The Child Garden
- Cover of first edition (hardcover)
- Author: Geoff Ryman
- Language: English
- Genre: Science fiction
- Publisher: Unwin Hyman (U.K.) St. Martin's Press (U.S.)
- Publication date: 1989
- Publication place: United Kingdom
- Media type: Print (Hardcover & Paperback)
- Pages: 389
- ISBN: 0-04-440393-3
- OCLC: 20016163

= The Child Garden =

1989 novel by Geoff Ryman

The Child Garden is a 1989 science fiction novel by Canadian writer Geoff Ryman.

The novel is structured as two books with a brief introduction. The first book was originally published in two parts as "Love Sickness" in the Summer and Autumn 1987 editions of the British science fiction magazine Interzone.

== Synopsis ==
In a future semitropical England cancer has been cured, but, as a result, the human lifespan has been halved and socialism has replaced capitalism. It is a world transformed by global warming and by advances in genetic engineering. Houses, machines, even spaceships are genetically-engineered life-forms.

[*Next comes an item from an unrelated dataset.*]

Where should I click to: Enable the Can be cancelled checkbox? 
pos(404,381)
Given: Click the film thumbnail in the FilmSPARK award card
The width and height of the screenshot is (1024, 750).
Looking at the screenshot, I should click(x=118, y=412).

Milena, an actress, secretly has an immunity to the viruses routinely used to educate people. She attempts to use holograms to stage an opera based on Dante's The Divine Comedy. The opera is written by her genetically modified friend Rolfa. As she works on the opera she encounters the ruling body of the world, called the Consensus, an artificial hive mind made up of the mental patterns of billions of children. Milena slowly discovers that this gestalt consciousness is lonely and afraid of dying and it looks to Milena as a form of salvation.

==Reception==
The Child Garden won the Arthur C. Clarke Award and the John W. Campbell Memorial Award in 1990, and the 1988 BFSA Award. It placed 8th in the Locus Award for Best Novella.

Jo Walton called it a "masterpiece", and said that it should have been a finalist for the Hugo Award for Best Novel.